#### ACTIVITY:
Precisely the lines from the one with "Task: Click the Linux Mint menu button" through the end of the data, both included, must make up the response, each restated word for word.

#### EXERCISE MATERIAL:
═══
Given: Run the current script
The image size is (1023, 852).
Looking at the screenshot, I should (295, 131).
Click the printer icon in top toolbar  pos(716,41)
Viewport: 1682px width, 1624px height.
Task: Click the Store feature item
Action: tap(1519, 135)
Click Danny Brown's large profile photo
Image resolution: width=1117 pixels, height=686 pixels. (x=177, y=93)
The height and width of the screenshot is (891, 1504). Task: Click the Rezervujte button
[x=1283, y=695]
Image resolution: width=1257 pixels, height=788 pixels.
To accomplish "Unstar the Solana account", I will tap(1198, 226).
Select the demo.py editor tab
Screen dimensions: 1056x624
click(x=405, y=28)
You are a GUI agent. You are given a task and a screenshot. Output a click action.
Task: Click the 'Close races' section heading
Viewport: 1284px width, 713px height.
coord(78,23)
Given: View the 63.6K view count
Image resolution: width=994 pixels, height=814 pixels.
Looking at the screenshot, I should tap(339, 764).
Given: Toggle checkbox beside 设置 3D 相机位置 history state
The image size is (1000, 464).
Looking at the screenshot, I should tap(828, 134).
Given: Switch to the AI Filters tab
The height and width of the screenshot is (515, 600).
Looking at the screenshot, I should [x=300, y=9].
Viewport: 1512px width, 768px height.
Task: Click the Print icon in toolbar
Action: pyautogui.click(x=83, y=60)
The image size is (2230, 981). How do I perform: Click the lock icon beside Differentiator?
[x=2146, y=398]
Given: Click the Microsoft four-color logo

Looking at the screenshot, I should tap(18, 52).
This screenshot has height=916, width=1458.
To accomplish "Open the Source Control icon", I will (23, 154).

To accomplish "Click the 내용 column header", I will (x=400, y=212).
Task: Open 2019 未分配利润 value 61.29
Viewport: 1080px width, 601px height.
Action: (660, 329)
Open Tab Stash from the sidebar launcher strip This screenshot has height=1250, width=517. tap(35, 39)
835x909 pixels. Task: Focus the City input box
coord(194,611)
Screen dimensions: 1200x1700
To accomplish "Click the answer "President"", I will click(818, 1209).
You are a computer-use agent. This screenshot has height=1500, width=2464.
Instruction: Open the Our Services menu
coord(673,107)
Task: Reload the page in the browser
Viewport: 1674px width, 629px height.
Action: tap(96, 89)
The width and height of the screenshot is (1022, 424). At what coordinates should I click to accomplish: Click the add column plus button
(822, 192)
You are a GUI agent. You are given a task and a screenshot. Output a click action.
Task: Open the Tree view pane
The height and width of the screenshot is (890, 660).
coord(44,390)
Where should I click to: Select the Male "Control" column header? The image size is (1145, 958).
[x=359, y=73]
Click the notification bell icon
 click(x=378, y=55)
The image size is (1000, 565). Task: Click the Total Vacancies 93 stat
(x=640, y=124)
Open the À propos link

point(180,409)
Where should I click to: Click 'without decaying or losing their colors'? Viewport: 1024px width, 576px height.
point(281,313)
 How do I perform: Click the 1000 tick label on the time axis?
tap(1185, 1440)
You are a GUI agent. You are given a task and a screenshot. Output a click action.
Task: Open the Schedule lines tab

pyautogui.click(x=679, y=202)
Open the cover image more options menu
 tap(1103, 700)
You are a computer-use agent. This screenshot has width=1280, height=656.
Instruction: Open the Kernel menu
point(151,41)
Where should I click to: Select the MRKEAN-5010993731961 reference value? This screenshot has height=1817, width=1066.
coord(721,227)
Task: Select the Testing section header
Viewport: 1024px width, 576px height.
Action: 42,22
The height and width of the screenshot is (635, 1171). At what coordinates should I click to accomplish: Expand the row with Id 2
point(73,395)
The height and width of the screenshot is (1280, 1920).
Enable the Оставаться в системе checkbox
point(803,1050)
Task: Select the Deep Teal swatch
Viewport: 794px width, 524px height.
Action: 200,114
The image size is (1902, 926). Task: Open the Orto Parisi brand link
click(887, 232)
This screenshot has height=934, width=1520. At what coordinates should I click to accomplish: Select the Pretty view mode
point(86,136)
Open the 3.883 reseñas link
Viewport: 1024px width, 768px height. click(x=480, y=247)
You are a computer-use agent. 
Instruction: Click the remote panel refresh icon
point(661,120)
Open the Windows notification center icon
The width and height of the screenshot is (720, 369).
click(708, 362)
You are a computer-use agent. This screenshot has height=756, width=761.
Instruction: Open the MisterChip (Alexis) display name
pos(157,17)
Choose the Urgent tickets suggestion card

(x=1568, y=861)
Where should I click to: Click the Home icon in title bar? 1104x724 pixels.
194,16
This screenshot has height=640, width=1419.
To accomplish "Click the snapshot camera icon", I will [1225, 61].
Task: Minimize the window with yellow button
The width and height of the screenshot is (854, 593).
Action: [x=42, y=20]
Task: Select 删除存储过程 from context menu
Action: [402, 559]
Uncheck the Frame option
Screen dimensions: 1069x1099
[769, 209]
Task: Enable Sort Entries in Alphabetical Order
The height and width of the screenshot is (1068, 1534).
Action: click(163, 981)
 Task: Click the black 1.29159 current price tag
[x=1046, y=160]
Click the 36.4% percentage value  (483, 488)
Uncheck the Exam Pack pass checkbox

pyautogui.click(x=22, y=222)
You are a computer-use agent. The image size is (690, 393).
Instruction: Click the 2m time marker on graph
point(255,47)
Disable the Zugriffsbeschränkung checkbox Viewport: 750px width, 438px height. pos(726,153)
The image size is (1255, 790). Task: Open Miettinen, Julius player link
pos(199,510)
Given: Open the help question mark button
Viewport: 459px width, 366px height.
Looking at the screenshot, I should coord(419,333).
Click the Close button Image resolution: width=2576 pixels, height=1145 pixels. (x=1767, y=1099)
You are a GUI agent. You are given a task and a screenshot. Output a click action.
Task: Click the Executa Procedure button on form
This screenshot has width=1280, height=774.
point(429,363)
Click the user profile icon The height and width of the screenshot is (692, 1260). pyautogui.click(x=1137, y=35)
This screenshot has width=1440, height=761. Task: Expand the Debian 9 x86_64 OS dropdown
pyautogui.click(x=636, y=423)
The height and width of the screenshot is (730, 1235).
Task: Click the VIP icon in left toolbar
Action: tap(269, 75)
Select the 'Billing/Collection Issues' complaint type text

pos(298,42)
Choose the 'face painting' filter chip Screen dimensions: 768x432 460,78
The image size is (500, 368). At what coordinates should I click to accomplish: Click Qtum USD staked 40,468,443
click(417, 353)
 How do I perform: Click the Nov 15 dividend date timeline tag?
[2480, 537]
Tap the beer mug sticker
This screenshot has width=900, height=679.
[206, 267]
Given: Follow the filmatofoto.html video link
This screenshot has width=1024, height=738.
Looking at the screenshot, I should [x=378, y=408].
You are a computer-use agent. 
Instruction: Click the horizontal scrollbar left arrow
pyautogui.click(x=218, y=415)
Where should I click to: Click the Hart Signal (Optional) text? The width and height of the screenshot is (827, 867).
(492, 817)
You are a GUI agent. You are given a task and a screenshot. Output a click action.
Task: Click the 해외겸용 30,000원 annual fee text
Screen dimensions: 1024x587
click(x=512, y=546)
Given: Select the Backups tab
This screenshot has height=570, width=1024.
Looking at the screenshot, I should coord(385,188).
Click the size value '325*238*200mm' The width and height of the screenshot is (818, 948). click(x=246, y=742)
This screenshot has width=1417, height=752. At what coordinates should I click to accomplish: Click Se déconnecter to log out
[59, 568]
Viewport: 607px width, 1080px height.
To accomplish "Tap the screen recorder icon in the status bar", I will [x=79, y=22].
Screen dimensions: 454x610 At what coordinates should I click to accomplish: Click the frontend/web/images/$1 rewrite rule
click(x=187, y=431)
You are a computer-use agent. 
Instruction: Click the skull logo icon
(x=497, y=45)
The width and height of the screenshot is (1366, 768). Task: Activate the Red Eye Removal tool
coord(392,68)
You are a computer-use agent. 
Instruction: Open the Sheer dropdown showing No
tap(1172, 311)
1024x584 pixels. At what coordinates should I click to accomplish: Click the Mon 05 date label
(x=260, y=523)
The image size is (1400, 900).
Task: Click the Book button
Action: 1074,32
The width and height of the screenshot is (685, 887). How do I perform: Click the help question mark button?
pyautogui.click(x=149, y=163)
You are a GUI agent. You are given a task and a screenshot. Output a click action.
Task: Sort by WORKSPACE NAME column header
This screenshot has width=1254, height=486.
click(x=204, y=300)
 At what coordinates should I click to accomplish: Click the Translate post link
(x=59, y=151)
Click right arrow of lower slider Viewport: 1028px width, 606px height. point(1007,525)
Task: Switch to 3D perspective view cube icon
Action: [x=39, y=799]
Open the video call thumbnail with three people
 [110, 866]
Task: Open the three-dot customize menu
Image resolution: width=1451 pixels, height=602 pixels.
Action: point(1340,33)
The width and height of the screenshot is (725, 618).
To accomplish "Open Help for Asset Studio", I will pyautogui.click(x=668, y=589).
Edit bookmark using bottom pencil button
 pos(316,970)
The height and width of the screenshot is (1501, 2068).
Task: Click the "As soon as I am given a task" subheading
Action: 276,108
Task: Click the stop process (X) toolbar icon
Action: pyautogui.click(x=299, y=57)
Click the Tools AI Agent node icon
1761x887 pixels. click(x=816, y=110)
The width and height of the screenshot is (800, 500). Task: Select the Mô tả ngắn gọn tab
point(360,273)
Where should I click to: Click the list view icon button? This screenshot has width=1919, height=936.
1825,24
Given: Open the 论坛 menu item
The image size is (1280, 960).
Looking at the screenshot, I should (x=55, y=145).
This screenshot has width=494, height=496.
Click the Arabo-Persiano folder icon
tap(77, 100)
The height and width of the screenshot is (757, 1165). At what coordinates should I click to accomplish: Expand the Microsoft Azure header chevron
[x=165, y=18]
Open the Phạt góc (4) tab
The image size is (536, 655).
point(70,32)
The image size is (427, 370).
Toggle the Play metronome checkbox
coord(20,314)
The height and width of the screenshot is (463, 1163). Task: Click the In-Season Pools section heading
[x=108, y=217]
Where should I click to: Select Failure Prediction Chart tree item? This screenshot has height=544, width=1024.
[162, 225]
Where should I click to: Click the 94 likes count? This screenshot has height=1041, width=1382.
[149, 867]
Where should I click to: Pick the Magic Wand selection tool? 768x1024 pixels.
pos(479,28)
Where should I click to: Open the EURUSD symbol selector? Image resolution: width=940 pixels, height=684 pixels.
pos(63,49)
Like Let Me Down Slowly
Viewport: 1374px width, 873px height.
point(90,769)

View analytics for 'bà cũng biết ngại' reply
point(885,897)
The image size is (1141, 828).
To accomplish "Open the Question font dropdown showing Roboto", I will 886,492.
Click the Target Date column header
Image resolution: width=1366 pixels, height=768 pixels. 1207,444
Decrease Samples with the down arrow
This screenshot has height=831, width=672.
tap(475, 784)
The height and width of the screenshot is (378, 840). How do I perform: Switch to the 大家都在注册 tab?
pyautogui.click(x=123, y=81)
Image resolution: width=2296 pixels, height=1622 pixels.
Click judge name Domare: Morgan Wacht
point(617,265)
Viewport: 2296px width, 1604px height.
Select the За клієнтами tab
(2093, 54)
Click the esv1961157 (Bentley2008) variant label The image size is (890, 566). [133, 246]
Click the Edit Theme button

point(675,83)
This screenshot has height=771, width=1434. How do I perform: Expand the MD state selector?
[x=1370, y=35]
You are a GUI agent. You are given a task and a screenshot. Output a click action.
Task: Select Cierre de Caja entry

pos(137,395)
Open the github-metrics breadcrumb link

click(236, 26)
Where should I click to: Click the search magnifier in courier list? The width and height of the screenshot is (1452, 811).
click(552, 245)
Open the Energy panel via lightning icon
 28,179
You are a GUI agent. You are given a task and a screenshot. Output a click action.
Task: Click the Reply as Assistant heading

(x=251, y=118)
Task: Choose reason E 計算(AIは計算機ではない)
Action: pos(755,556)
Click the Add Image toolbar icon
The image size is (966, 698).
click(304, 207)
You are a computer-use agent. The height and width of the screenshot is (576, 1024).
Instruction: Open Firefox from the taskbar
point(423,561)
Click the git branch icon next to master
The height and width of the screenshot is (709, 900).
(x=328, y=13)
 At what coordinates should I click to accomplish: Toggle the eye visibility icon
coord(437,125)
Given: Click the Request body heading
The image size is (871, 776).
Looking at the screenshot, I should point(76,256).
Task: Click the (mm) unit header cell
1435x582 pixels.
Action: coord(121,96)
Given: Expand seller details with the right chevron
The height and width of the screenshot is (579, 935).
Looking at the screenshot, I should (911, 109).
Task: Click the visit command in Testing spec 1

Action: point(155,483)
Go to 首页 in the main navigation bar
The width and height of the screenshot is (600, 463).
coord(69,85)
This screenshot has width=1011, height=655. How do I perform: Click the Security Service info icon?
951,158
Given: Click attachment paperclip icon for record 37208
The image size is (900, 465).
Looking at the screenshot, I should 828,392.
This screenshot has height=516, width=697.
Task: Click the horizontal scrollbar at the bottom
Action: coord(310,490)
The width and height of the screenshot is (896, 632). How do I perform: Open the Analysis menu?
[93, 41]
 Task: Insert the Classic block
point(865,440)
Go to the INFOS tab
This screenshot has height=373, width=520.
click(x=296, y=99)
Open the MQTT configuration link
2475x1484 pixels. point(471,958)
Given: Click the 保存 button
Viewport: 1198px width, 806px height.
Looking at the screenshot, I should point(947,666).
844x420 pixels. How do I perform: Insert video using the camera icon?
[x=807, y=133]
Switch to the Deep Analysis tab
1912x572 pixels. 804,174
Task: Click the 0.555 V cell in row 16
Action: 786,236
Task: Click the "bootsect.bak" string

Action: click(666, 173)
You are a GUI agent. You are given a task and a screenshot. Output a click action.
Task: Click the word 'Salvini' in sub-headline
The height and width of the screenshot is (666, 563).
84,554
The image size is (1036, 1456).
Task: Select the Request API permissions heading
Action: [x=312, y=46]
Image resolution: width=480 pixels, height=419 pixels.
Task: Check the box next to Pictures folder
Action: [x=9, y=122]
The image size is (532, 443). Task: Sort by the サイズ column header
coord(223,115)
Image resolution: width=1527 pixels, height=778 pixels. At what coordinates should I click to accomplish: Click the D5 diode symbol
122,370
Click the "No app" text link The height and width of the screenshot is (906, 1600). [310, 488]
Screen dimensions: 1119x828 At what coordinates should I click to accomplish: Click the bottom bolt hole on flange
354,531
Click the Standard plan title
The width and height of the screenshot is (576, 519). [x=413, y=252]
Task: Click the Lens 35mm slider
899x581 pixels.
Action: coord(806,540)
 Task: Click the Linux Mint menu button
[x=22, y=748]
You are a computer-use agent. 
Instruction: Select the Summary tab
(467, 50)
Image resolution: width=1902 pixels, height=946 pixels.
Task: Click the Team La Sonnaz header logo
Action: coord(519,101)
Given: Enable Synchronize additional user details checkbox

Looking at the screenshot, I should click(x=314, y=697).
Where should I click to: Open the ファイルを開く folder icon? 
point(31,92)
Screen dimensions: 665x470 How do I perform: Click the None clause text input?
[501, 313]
═══
#### RESULT BELOW:
 Task: Click the Linux Mint menu button
[x=22, y=748]
You are a computer-use agent. 
Instruction: Select the Summary tab
(467, 50)
Image resolution: width=1902 pixels, height=946 pixels.
Task: Click the Team La Sonnaz header logo
Action: coord(519,101)
Given: Enable Synchronize additional user details checkbox

Looking at the screenshot, I should click(x=314, y=697).
Where should I click to: Open the ファイルを開く folder icon? 
point(31,92)
Screen dimensions: 665x470 How do I perform: Click the None clause text input?
[501, 313]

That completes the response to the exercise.